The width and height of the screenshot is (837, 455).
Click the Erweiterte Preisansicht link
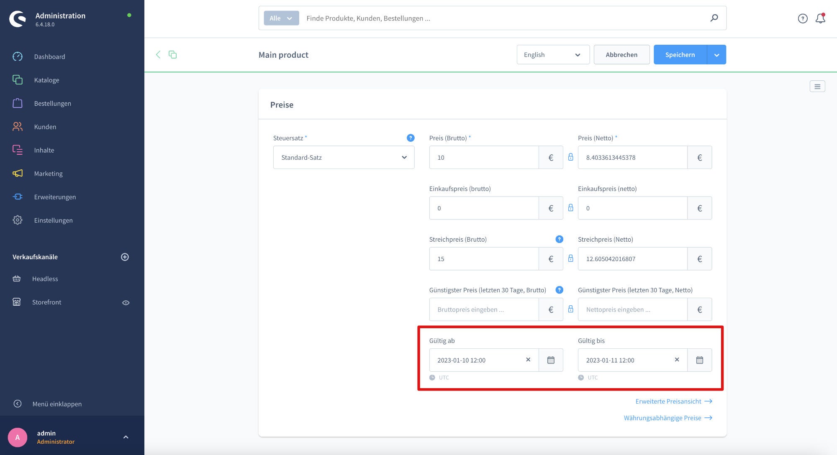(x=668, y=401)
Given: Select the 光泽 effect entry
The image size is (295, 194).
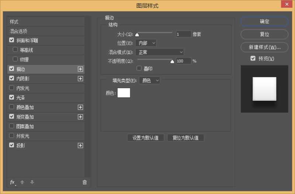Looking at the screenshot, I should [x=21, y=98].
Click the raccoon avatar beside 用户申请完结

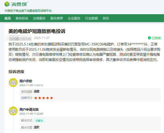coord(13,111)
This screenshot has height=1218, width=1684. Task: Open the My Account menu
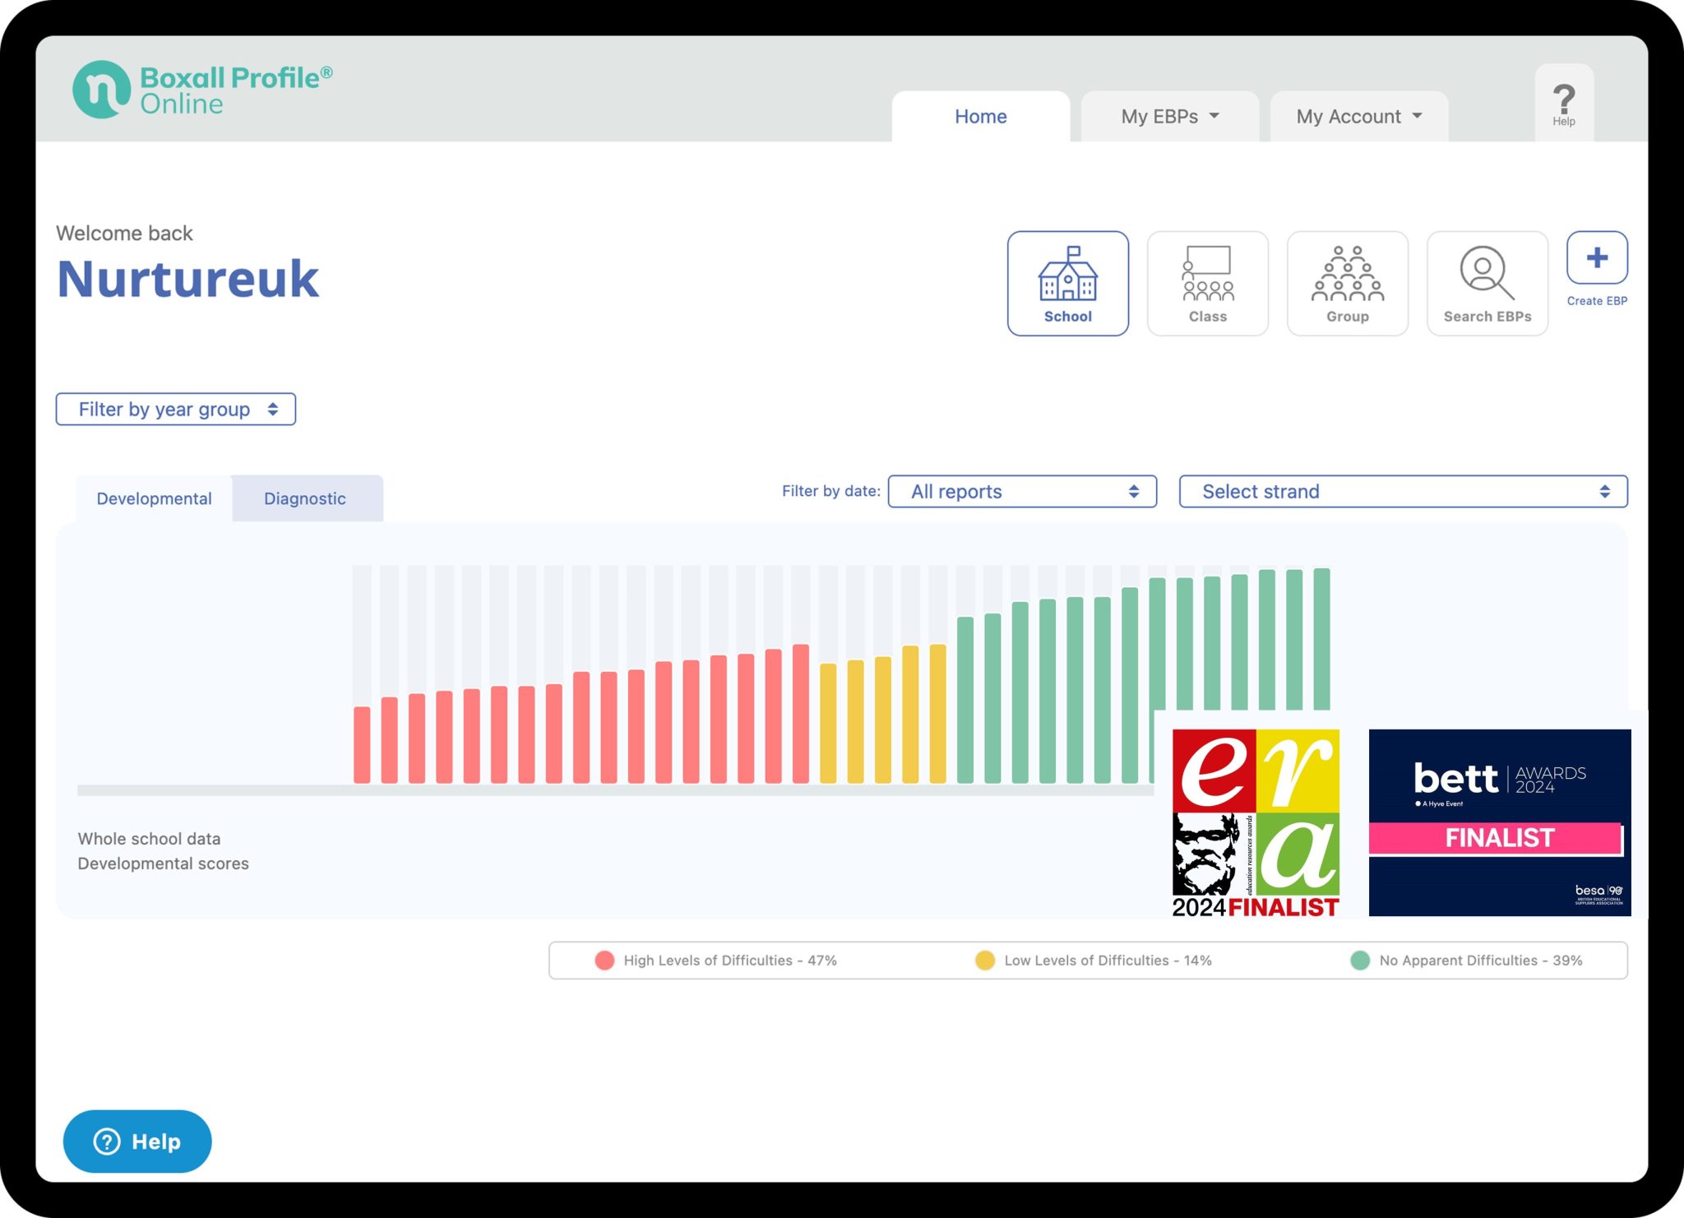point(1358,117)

══════════

Problem to work on:
Turn every line of the entries above into a numbered list, skipping any blank lines and leaving out the pictures.

The result:
1. The width and height of the screenshot is (837, 455).
2. Click the Erweiterte Preisansicht link
3. (x=668, y=401)
4. Given: Select the 光泽 effect entry
5. The image size is (295, 194).
6. Looking at the screenshot, I should [x=21, y=98].
7. Click the raccoon avatar beside 用户申请完结
8. coord(13,111)
9. This screenshot has height=1218, width=1684. Task: Open the My Account menu
10. point(1358,117)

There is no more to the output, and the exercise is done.